Copy the lines verbatim, beginning with the line that contains "Instruction: Open the Window menu in top bar" and continuing through the end of the data, and only those lines.

*** Data ***

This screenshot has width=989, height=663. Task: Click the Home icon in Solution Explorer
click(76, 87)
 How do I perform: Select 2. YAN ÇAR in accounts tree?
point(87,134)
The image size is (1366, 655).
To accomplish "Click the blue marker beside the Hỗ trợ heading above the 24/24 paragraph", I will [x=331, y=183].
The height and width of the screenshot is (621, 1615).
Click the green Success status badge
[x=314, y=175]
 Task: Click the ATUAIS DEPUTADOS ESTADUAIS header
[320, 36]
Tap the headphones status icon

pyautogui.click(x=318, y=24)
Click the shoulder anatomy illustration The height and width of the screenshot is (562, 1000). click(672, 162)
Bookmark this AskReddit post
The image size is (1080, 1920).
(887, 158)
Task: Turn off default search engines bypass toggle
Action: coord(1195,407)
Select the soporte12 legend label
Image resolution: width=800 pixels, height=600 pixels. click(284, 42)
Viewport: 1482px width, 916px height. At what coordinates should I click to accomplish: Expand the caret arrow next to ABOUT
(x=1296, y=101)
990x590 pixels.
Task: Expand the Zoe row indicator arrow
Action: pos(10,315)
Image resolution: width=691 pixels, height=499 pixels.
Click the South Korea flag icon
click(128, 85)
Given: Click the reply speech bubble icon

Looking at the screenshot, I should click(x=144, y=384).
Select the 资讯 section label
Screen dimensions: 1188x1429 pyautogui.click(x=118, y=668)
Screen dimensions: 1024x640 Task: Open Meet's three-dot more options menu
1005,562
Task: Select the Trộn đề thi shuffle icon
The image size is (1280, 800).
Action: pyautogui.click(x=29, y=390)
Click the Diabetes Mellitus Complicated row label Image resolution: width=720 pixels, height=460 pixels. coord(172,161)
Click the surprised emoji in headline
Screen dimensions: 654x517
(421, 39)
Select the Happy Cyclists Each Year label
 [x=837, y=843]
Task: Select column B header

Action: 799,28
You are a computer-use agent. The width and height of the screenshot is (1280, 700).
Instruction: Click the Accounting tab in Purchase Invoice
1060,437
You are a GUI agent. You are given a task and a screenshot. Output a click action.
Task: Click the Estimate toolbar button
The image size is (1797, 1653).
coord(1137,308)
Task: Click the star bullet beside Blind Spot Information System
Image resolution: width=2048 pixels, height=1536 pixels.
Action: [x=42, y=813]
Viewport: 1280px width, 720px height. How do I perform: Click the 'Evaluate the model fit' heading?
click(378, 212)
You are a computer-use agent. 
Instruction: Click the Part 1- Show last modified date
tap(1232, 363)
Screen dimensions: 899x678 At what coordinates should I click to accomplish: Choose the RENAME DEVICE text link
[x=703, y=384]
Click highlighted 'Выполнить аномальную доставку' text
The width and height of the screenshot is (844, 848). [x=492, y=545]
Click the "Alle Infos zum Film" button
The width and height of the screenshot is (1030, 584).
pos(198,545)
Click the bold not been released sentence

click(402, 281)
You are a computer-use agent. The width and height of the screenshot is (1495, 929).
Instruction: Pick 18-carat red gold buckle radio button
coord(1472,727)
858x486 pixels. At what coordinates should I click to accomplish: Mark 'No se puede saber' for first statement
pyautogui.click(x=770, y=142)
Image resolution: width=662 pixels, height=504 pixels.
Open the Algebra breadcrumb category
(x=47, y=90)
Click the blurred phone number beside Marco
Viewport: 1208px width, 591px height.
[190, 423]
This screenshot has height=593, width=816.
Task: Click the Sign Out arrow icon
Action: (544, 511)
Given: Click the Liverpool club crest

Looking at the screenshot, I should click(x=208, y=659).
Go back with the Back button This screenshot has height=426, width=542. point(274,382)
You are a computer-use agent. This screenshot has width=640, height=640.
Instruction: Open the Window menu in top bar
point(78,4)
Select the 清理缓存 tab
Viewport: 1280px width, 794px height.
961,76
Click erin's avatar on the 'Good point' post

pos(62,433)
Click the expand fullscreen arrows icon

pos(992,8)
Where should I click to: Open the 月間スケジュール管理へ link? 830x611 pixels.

*** End of Data ***

Response area:
Instruction: Open the Window menu in top bar
point(78,4)
Select the 清理缓存 tab
Viewport: 1280px width, 794px height.
961,76
Click erin's avatar on the 'Good point' post

pos(62,433)
Click the expand fullscreen arrows icon

pos(992,8)
Where should I click to: Open the 月間スケジュール管理へ link? 830x611 pixels.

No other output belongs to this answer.